• Source text:
AIG Says We’re Alone in the Universe

The question of whether we’re alone in the universe is being tackled by the brilliant scientists at the website of Answers in Genesis (AIG), the creationist ministry of Ken Ham (ol’ Hambo) — the ayatollah of Appalachia, the world’s holiest man who knows more about religion and science than everyone else.

Their article is titled The Evidence Is In: We’re Alone in the Universe. It was written by Danny Faulkner. Here’s AIG’s biographical information about him. They say he taught physics and astronomy until he joined AIG. His undergraduate degree is from Bob Jones University. Here are some excerpts from Danny’s post, with bold font added by us for emphasis and occasional Curmudgeonly interjections that look [like this]:

ET isn’t a mystery, if you’re willing to examine the data from 60 years of research and take it to its logical conclusion. … The problem isn’t a lack of data — we’re awash in it. And the problem is not that we don’t have any good tests. Several great scientific minds have already suggested some solid ways to test for the existence of extraterrestrial life.

Then he discusses the scientific tests:

Let’s examine the three most famous tests, and we’ll discover that something more than cold, hard science is preventing them from reaching the logical answer.

Egad, what’s preventing us from reaching the answer? That gets explained later. Meanwhile, some of the “tests” Danny discusses aren’t really tests — they’re ways to think about the question. He begins with the Fermi paradox. You know how it goes: If the universe is full of life, some of it intelligent, then — as Enrico Fermi is said to have asked — “Where are they?”

We’ve written about the Fermi paradox before. Our favorite speculation is that intelligent aliens may be out there, but their civilizations are like ours were until quite recently. They never developed technologically beyond ancient Egypt, or Babylonia, or Rome. The aliens, abundant though they may be, have no serious disciplines like physics, chemistry, etc, or the economies to support them. They’re not sending signals because all they have is torches, trumpets, and their own equivalent of the pony express. So although they exist, we can’t detect any signals from them.

Anyway, after discussing that “test” with his own spin, Danny tells us:

A decade after Fermi, the astronomer Frank Drake took a different tack to test whether intelligent life exists elsewhere in the universe. By Drake’s day, humans had been broadcasting radio waves for several decades. Many radio waves pass through the earth’s atmosphere and into space, so it should be possible for alien civilizations to pick them up and become aware of our existence. Drake turned this process around — he reasoned that if other civilizations could detect our broadcasts, we ought to be able to pick up theirs as well.

With that as background he discusses SETI, the Search for Extra Terrestrial Intelligence. Looking for signals really is a kind of “test,” but we haven’t detected any alien transmissions yet.

Scrambled up with that, Danny describes the well-known Drake equation, described by Wikipedia as: an “argument used to estimate the number of active, communicative extraterrestrial civilizations in the Milky Way galaxy.” It’s not a “test” of extraterrestrial life. Rather, it’s just a way of making estimates.

Then he mentions the recent discovery of thousands of extra-solar planetary systems (and he doesn’t mention how that contradicts what had been the biblical assumption that Earth is the only “world” in existence). He discusses what we assume is the necessity for intelligent life to be on an Earth-like planet in its star’s habitable zone, and we haven’t found too many of those yet.

• Data shown:
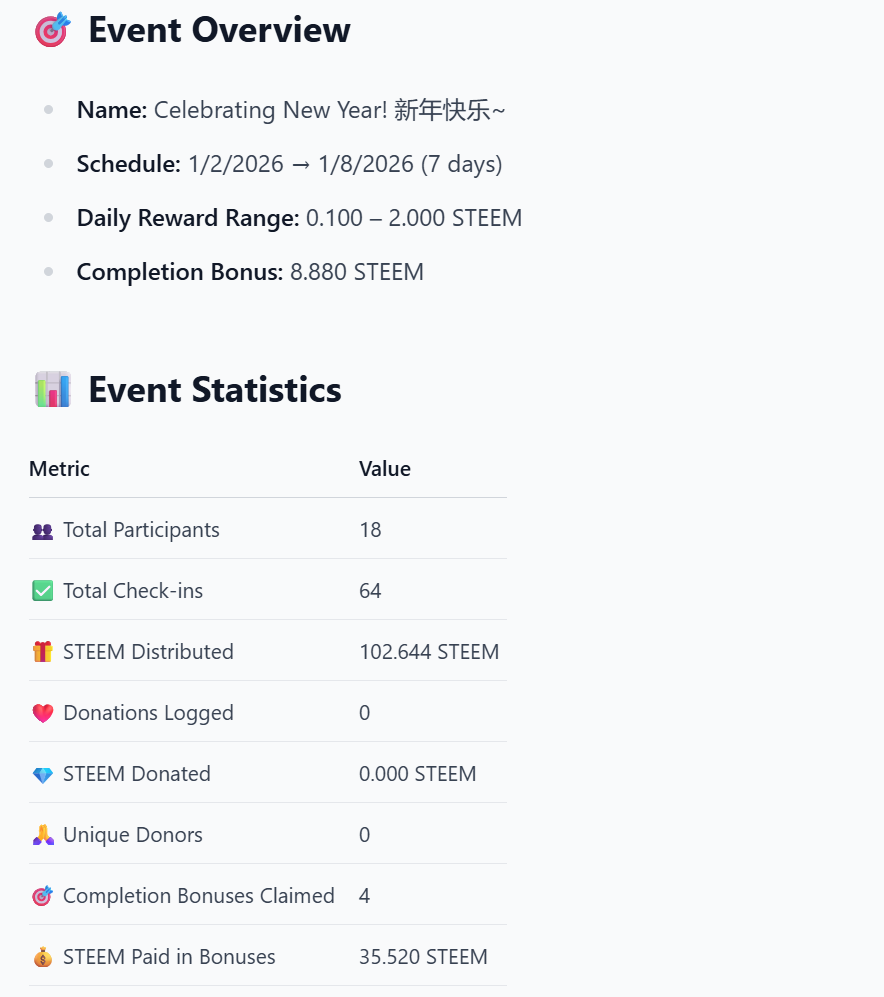The height and width of the screenshot is (997, 884).
Task: Select the event name Celebrating New Year text
Action: pos(329,110)
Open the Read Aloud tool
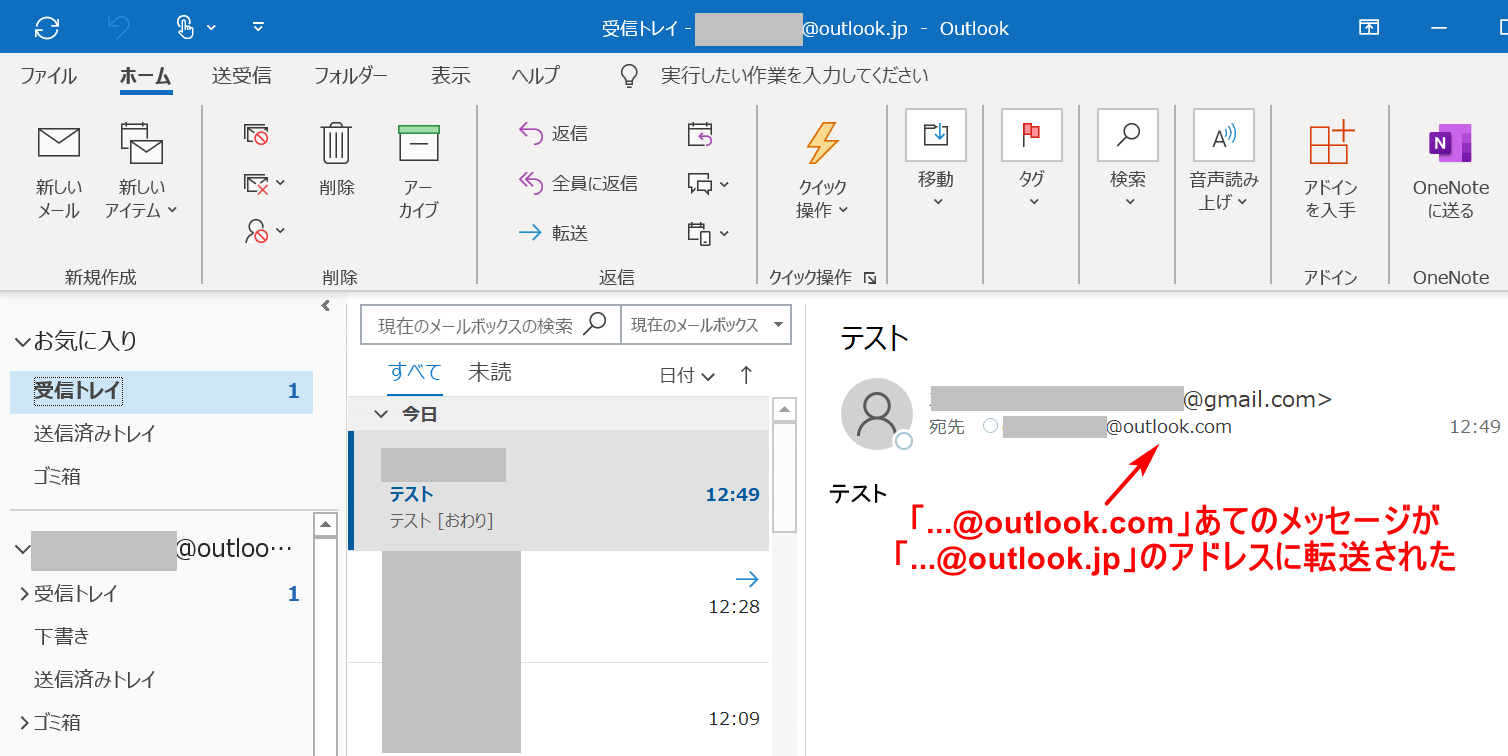This screenshot has height=756, width=1508. tap(1223, 136)
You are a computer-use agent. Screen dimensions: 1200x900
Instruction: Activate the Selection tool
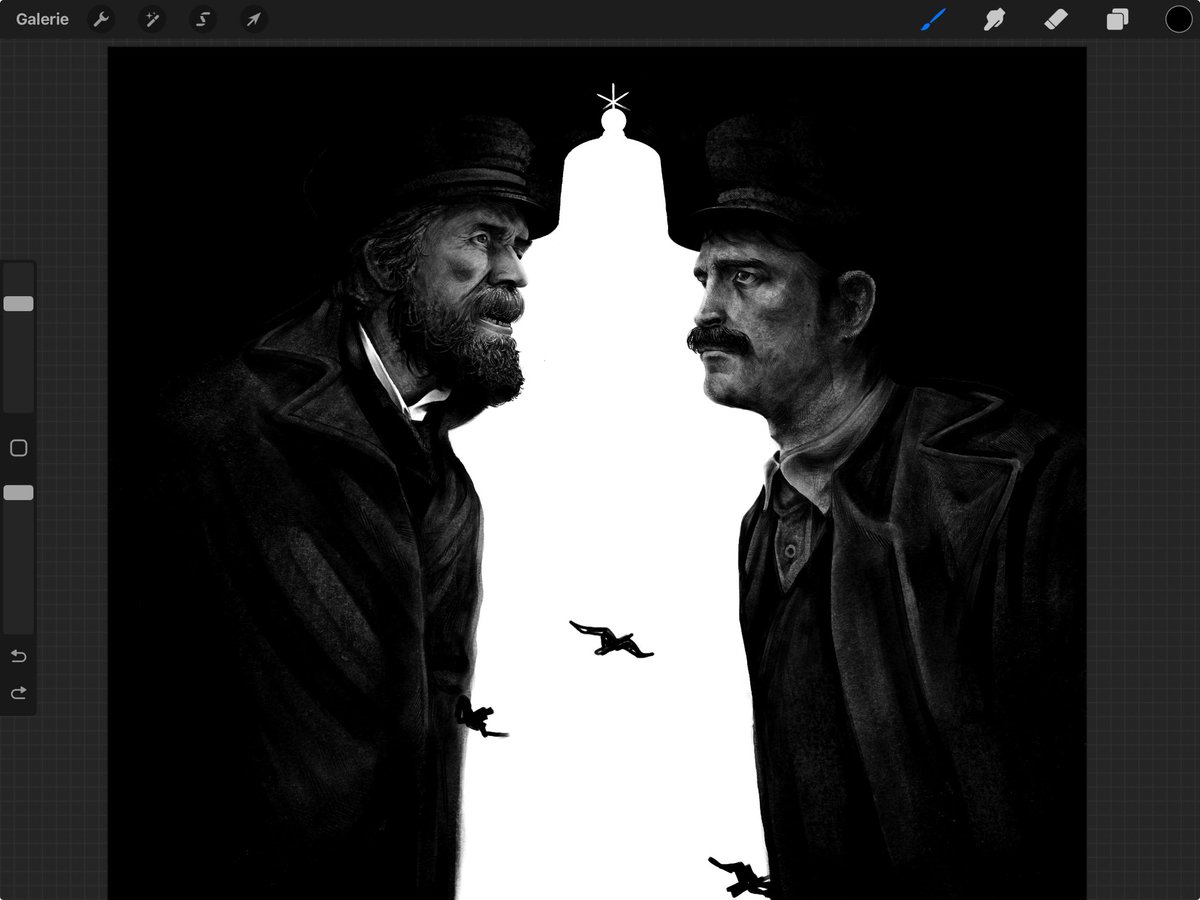203,19
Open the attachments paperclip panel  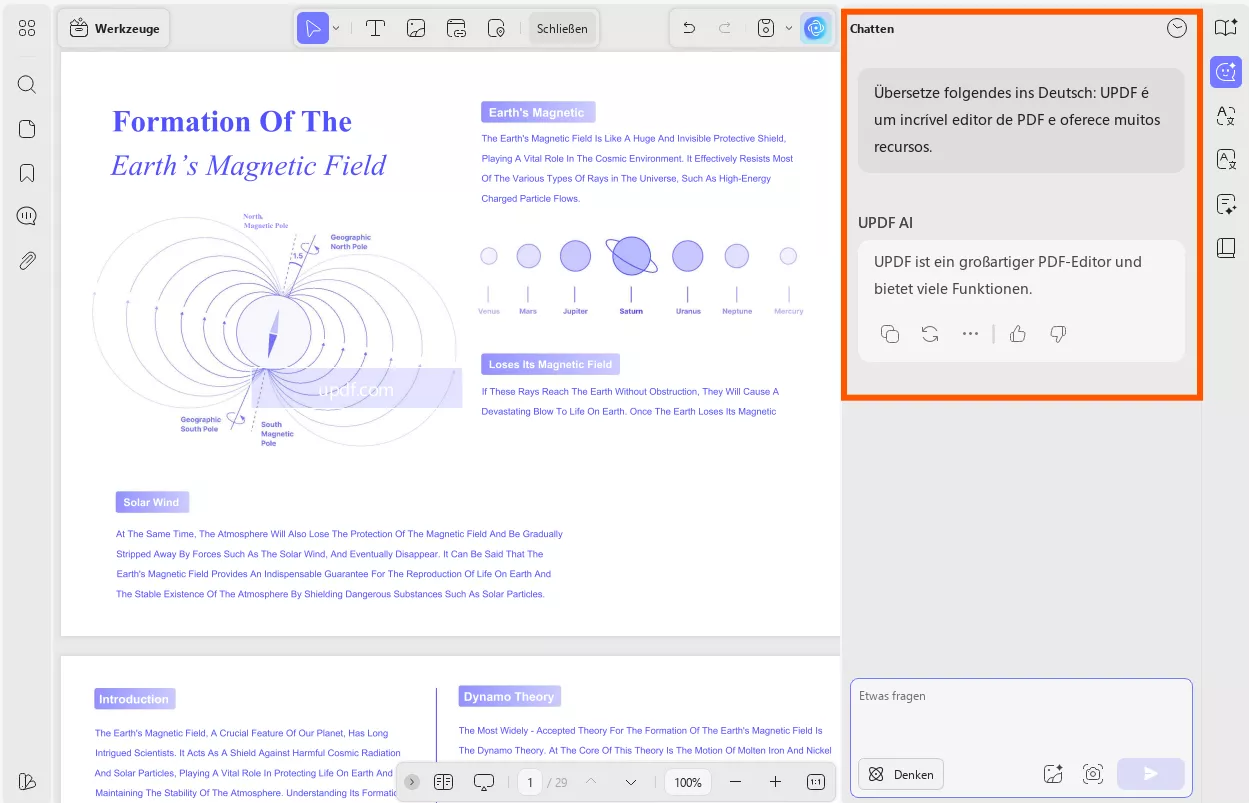[x=27, y=261]
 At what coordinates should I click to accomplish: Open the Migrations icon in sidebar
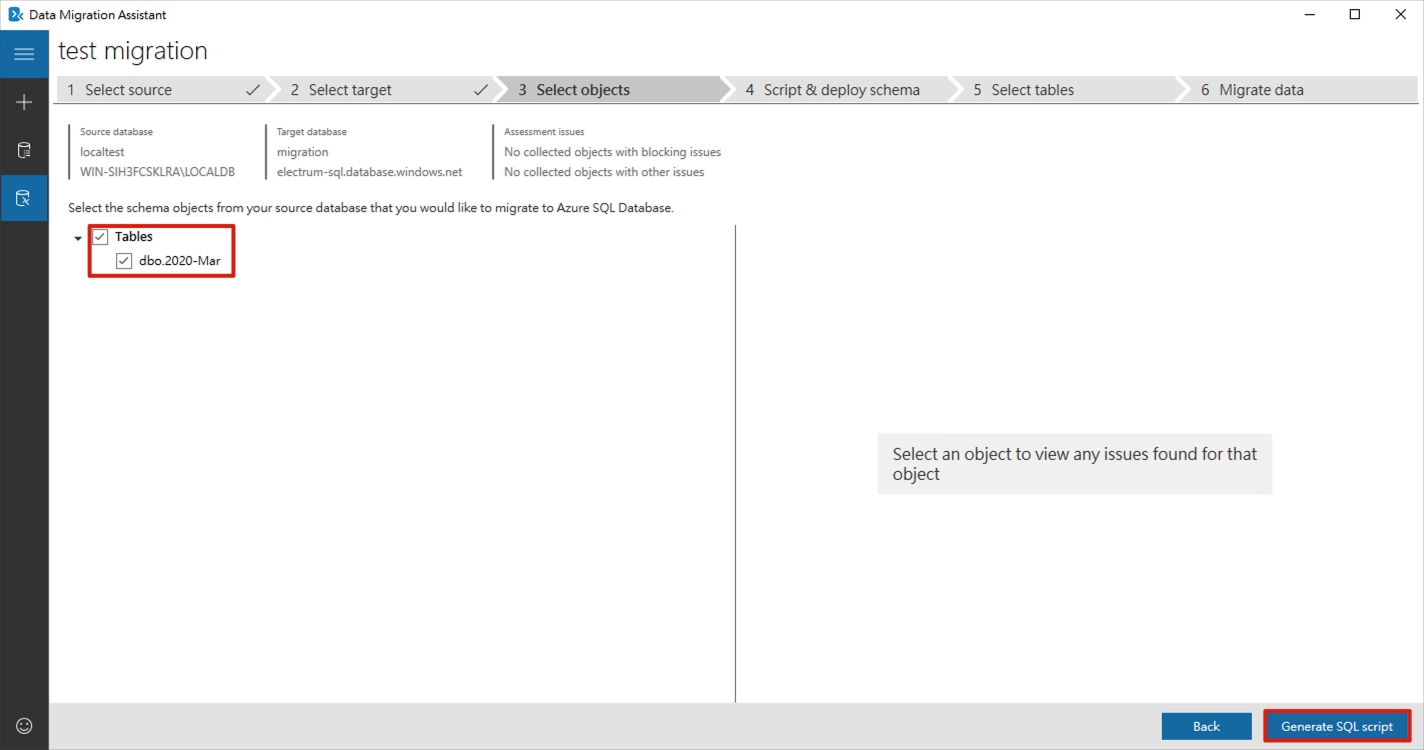(24, 198)
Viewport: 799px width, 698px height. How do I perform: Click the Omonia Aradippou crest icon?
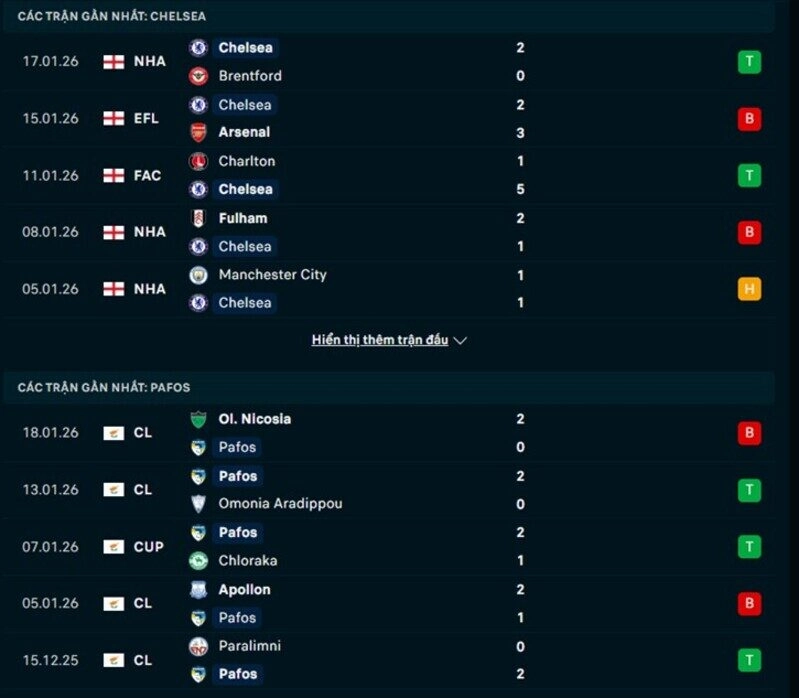point(198,504)

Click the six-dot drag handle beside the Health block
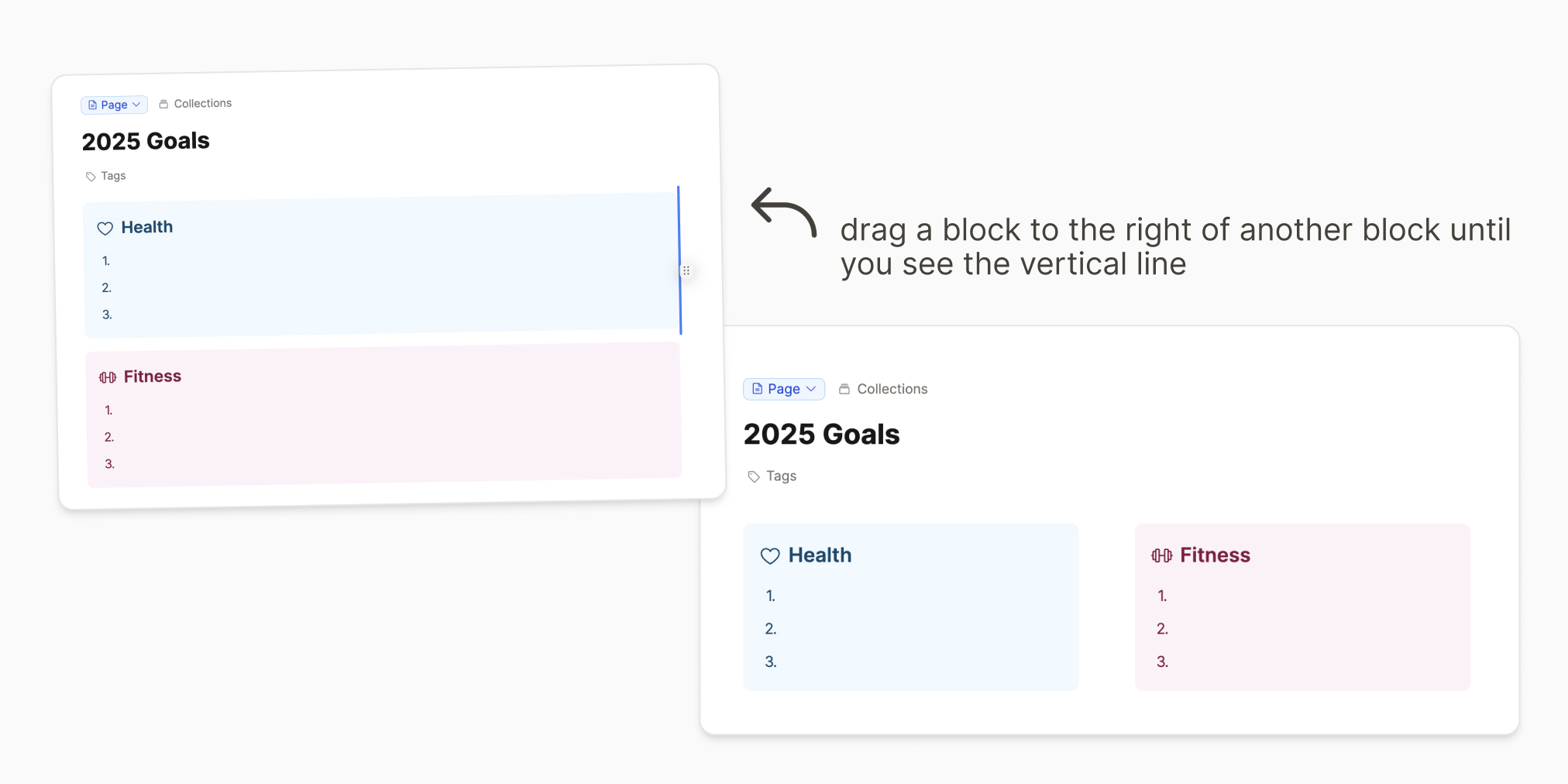[686, 270]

• Instructions for the task: In the article about whether we're alone in the universe, which university granted Danny Faulkner's undergraduate degree?

• Problem solution: Bob Jones University